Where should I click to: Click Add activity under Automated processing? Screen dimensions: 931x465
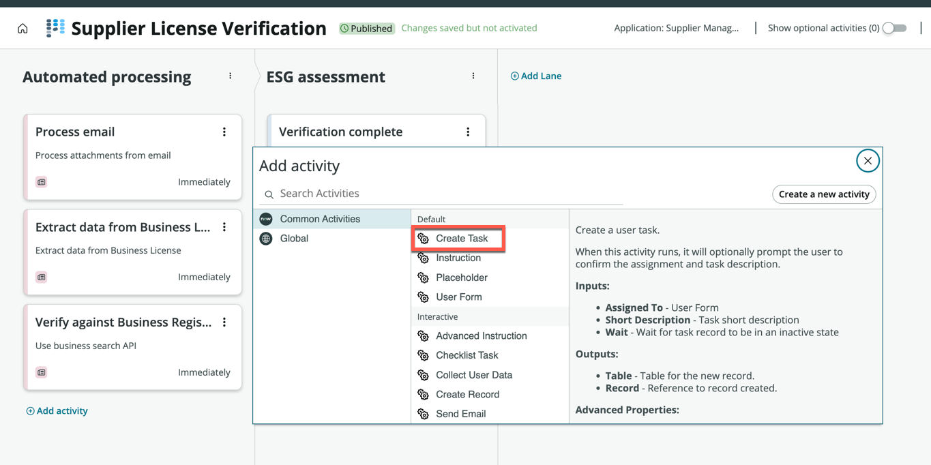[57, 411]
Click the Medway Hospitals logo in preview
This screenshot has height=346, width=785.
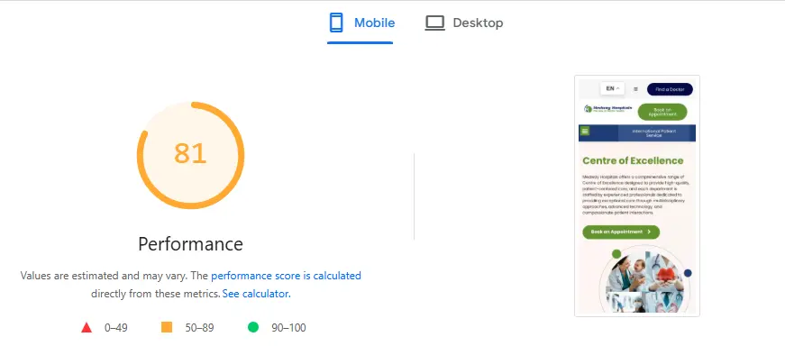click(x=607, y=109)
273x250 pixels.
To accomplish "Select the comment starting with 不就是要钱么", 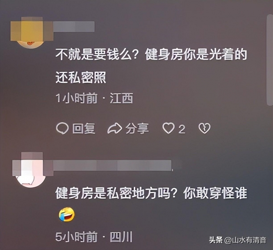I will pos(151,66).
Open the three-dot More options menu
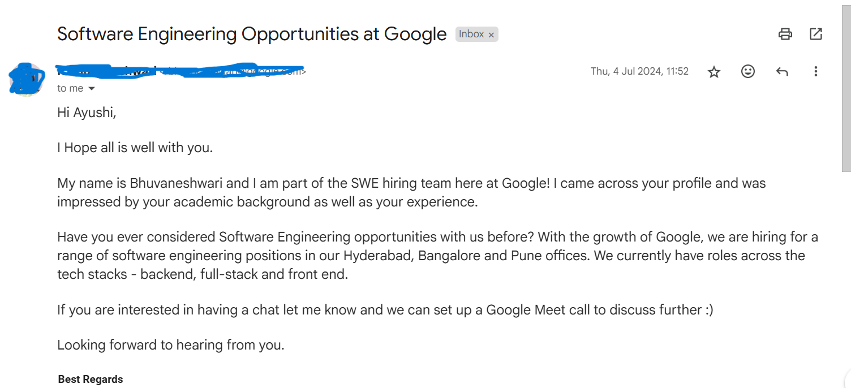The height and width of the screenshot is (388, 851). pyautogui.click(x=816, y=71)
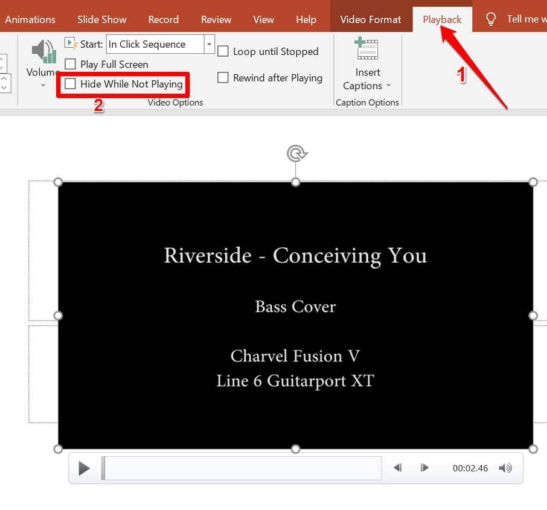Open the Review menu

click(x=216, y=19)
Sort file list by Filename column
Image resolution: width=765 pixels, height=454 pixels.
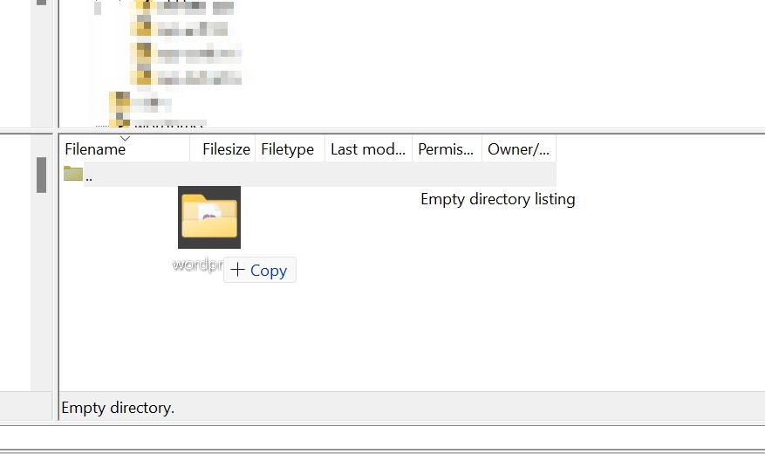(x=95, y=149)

* * *

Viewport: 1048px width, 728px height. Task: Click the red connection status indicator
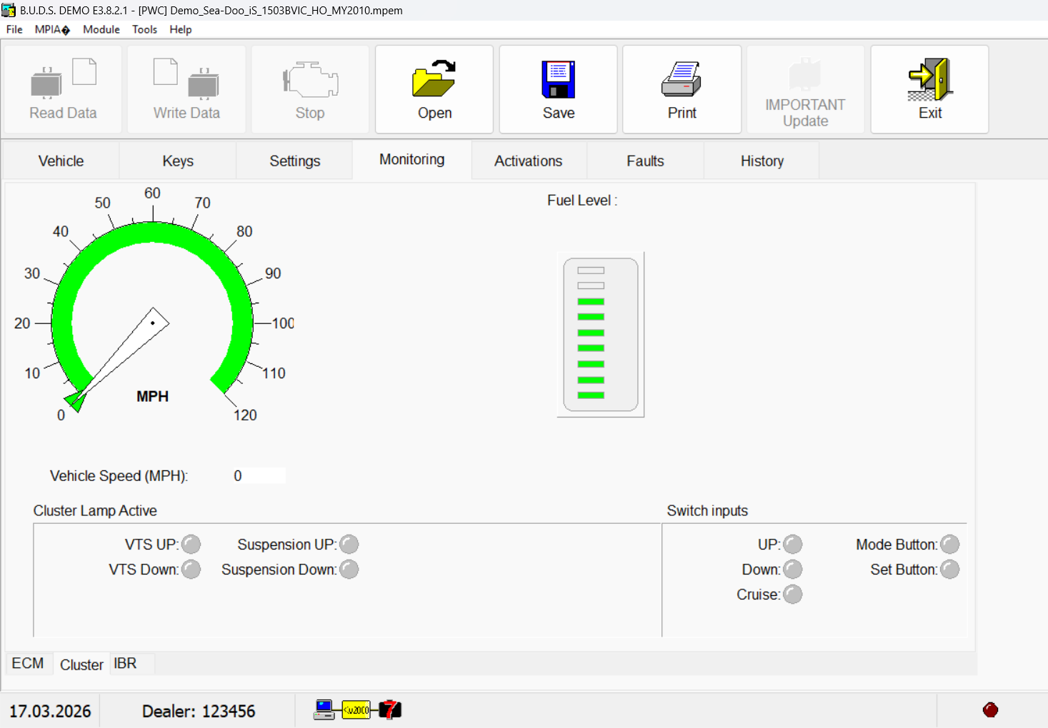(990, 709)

--

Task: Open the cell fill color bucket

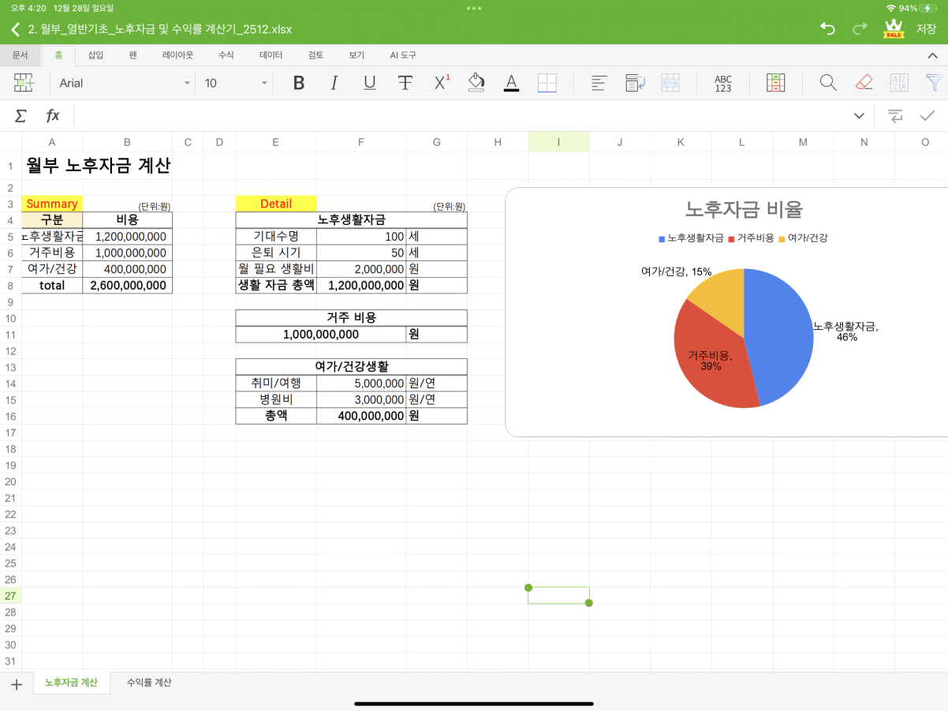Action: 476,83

INSTRUCTIONS FOR THE TASK —
Among the entries above, take the lines from the one with "Where should I" through the one with "273x250 pixels." and retype them exactly, leaving out the pictures.

ANSWER FOR THIS EXERCISE —
Where should I click to: Click Add activity under Automated processing? Screen dimensions: 931x465
[57, 411]
Click the Medway Hospitals logo in preview
This screenshot has height=346, width=785.
click(x=607, y=109)
273x250 pixels.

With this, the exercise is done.